The Senate approved the stopgap measure Thursday, and the House is expected to pass it Friday, when funding officially runs out, buying a few more days for talks. The White House has signaled that it will sign the measure as long as it pushes the deadline back by only a few days to give lawmakers more time.

But House Speaker Paul Ryan (R., Wis.) declined to commit to meeting the new deadline of Wednesday to pass a bill.

"We don't want to rush legislation, especially big legislation like this omnibus appropriations," Ryan said at a Thursday news briefing. "We're trading offers. We're talking to each other. We're doing all of the things that you would do, the appropriators and the leaders, so that we can get to an agreement."

Congress reached a budget accord in the fall, which set government spending levels through the remainder of the fiscal year and gave lawmakers until Friday to develop the funding bill.

But approving the details of the $1.1 trillion spending plan have fallen into a familiar pattern of brinkmanship as both parties use the must-pass measure to tack on policy priorities.

Complicating efforts is a separate battle to extend - or possibly make permanent - dozens of specialty tax breaks that are routinely approved at the end of each year.

The tax breaks cover a long list of constituent-pleasing write-offs - for teachers to deduct classroom expenses or NASCAR owners to develop race tracks - and touch industries across the nation, including film production.

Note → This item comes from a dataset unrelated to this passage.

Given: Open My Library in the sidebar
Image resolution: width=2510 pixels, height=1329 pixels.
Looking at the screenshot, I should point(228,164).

New this year are tax breaks for citrus and nut growers, as well as changes in the tax treatment of real estate investment trusts.

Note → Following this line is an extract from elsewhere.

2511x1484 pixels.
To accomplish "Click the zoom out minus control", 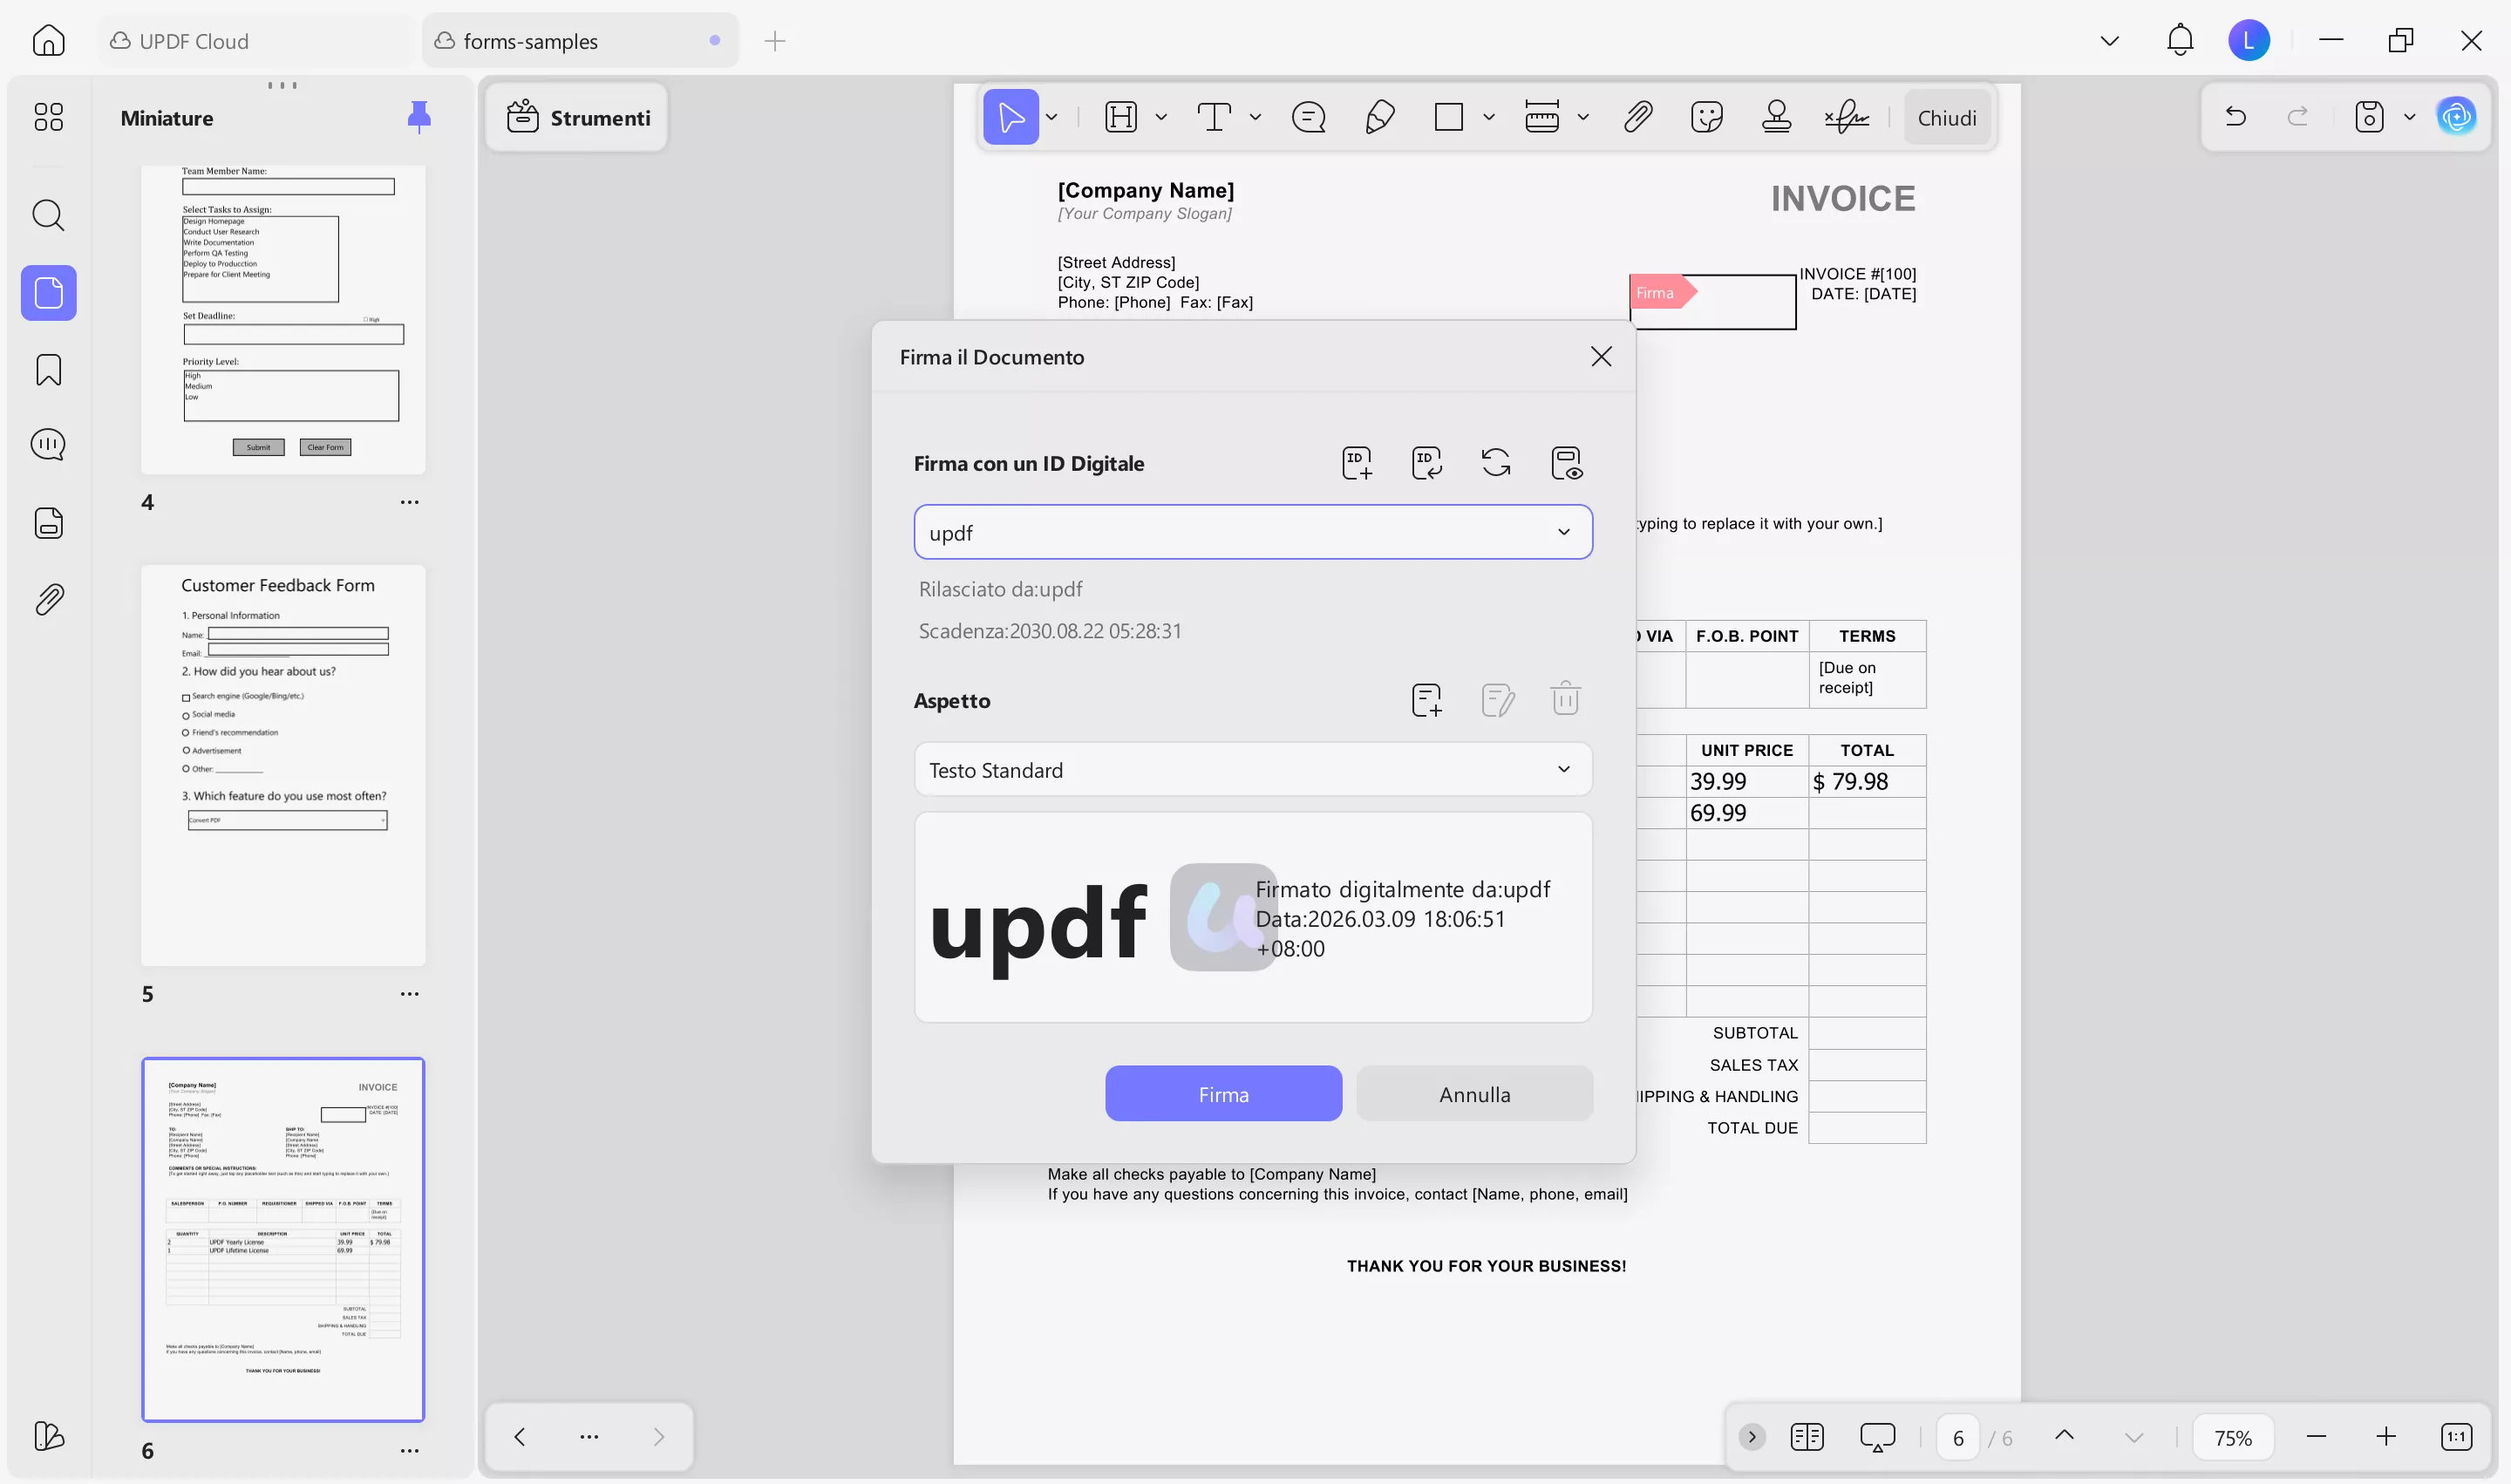I will point(2316,1436).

But Congress is also considering doing away with two Obamacare taxes, including the 40 percent tax on high-end health care plans that Democrats want to undo and another on medical-device manufacturers that Republicans have led efforts to repeal.

Making those and the other tax breaks permanent would be a sweeping compromise, a nearly $700 billion undertaking that appears increasingly difficult as negotiations drag before the holiday recess.

Democrats believe time is on their side, because Ryan, like former Speaker John A. Boehner, cannot rely on his majority Republicans to pass the spending bill. Most Republicans opposed the fall budget accord, which required House Minority Leader Nancy Pelosi (D., Calif.) to rally Democrats for passage.

With Ryan again needing Democratic votes, Pelosi is able to drive a hard bargain as negotiations enter the final stage. Pelosi and Senate Minority Leader Harry Reid (D., Nev.) see little reason to accept the GOP's "poison pills," and they are not only blocking Republican priorities but also pressing for their own goals.